Bisherige Erfolge und Herausforderungen: Seit dem Start des Bundesaufnahmeprogramms im Oktober 2022 wurden mehrere hundert Personen registriert und eine zweistellige Anzahl nach Deutschland ausgeflogen. Trotz dieser Erfolge sind die Aufnahmezahlen bisher hinter den Erwartungen zurückgeblieben.

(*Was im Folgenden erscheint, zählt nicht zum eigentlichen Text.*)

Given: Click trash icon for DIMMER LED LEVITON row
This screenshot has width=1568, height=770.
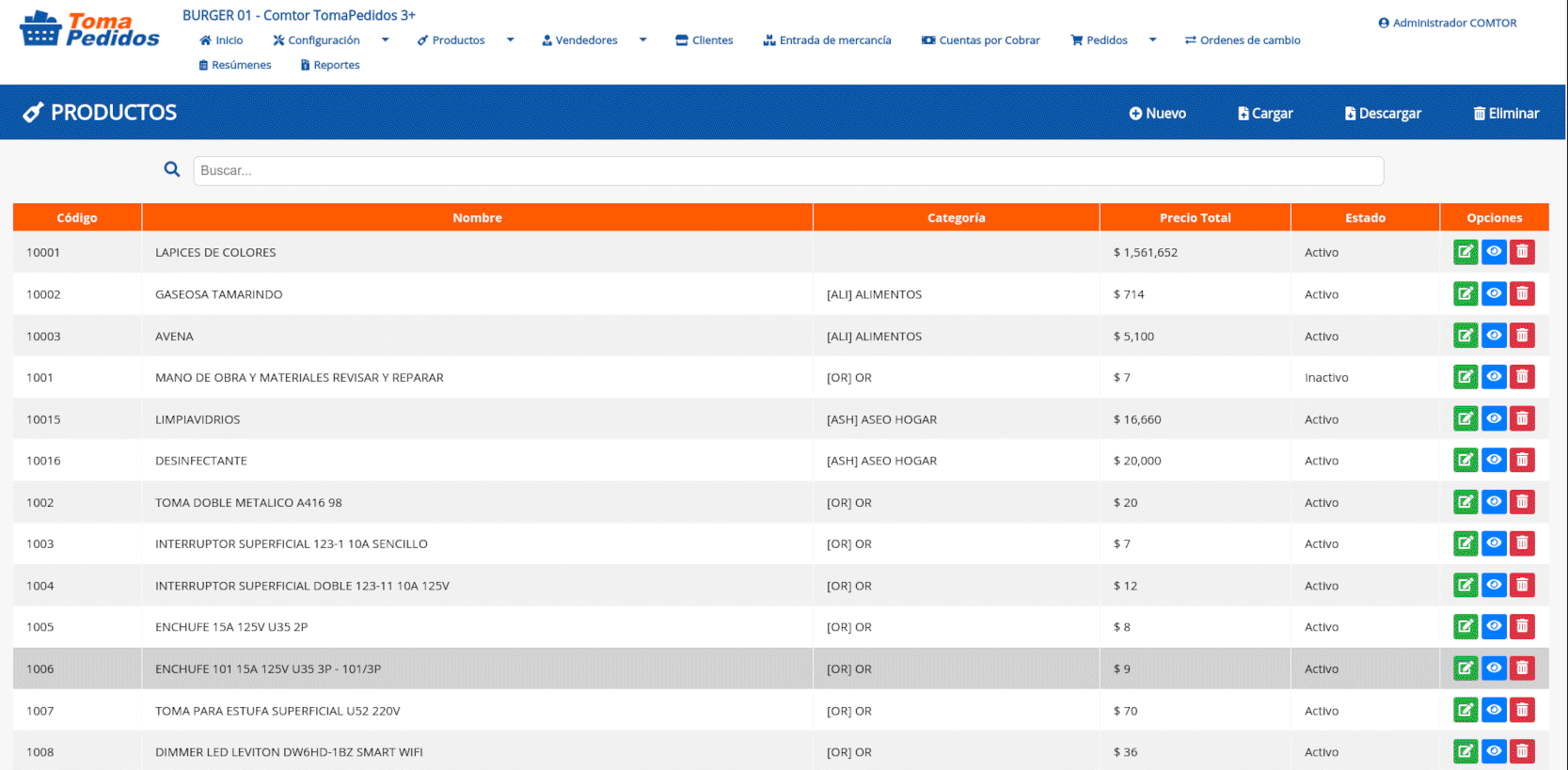Looking at the screenshot, I should (x=1522, y=751).
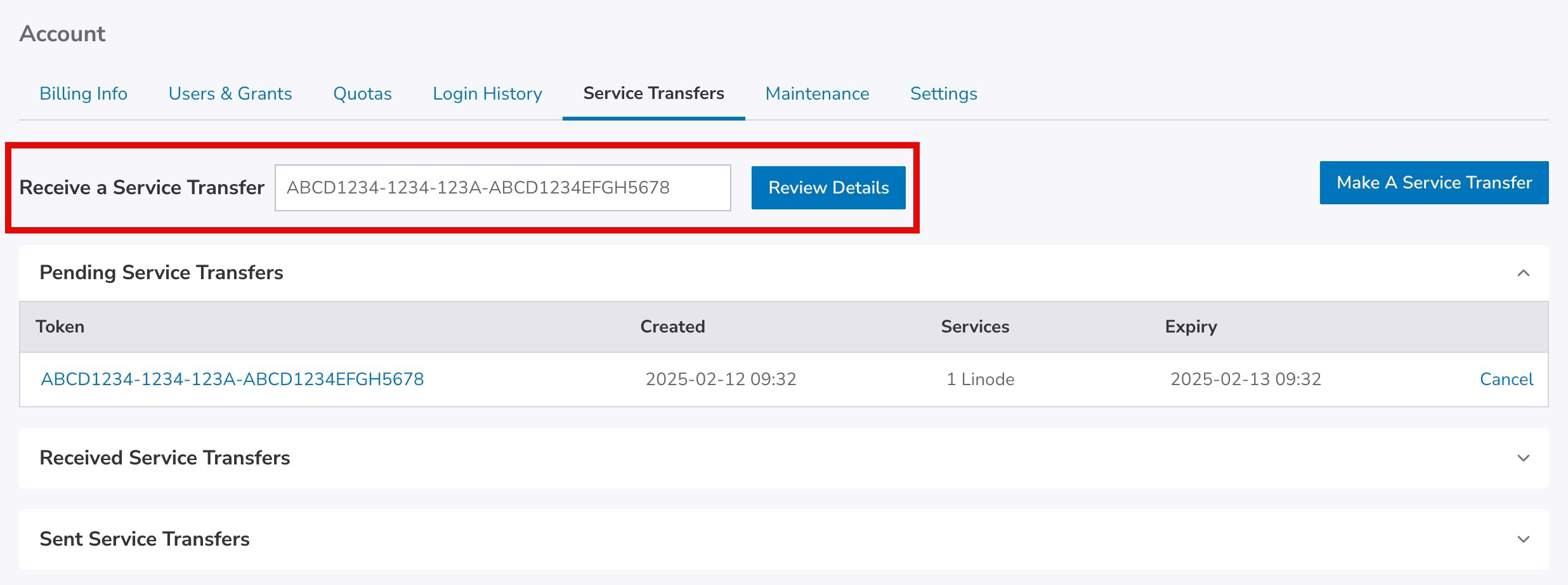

Von den geplanten 1.000 monatlichen Aufnahmen wurden bis Mitte Juli 2024 erst 533 Personen in Deutschland aufgenommen.
Der LSVD fordert:
- Weiterführung des Bundesaufnahmeprogramms Afghanistan bis zum Ende der Legislaturperiode und ausreichende Finanzierung, um die geplanten humanitären Aufnahmen umsetzen zu können.
- Realisierung des Ziels von bis zu 1.000 Aufnahmen pro Monat und Beschleunigung des Verfahrens in allen Phasen.
Die humanitäre Krise verschärft sich: In Islamabad, Pakistan, warten derzeit über 3.700 Personen im Aufnahmeverfahren, weitere 15.000 haben bereits Kontakt zur Bundesregierung aufgenommen. Die geplanten Kürzungen würden für sie eine ungewisse und gefährliche Zukunft bedeuten.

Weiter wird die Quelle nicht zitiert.